Doch bewirkte selbst dies keinen durchgreifenden Mentalitätswechsel, wie den Zeugnissen auswärtiger Beobachter zu entnehmen ist – etwa wenn Dieter Simon meint, zu den in den Osten transferierten Mißständen des westdeutschen Hochschulsystems

„gesellen sich noch jene aus dem Totalitarismus stammenden ostspezifischen Defizite, die sich im Bereich des Hochschulwesens vor allem in autoritärer Gesinnung, Gängelungsfreude und ständigem Schielen nach dem staatlichen Befehl, in Unverständnis für demokratische Verfahrensweisen und Spott für die parlamentarischen Institutionen, in Abscheu vor dem Selbstverwirklichungs-Hedonismus und in irrationalem Respekt vor den ‚Volksmassen’ ausdrücken.“ (Simon 1998a, 396)

Die staatsseitigen Eingriffe in den Umbau der Hochschulen ähnelten sich landerübergreifend in ihrer Instrumentierung. Neben den Abwicklungen waren dies: der Erlaß von Gesetzen und Verordnungen wie von autoritativen Ad-hoc-Anweisungen; die Bildung von Personalüberprüfungs-Kommissionen zusätzlich zu den bereits hochschulintern initiierten; das Instrumentarium des Arbeitsrechts incl. der Regelungen des Einigungsvertrages, die Teile des bundesdeutschen Kündigungsschutzrechts außer Kraft setzten; schließlich die Hochschulfinanzierung und die damit zusammenhängenden Hochschulstrukturentscheidungen.

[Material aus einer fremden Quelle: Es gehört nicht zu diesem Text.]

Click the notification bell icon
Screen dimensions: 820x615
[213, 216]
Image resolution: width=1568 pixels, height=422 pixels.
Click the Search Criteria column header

Den dieserart umgesetzten Umbau der ostdeutschen Hochschulen kennzeichneten dann ambivalente Kompromisse, die Unverträglichkeiten zusammenführten. Das betraf sowohl Zieldefinitionen, Strukturierung und Instrumentierung wie Prozeßvollzug. Vorrangig zu beobachten war es am zentralen Strang des Hochschulumbaus: dem Personalumbau, bestehend aus Personalstruktur-Neugestaltung und Personalüberprüfung.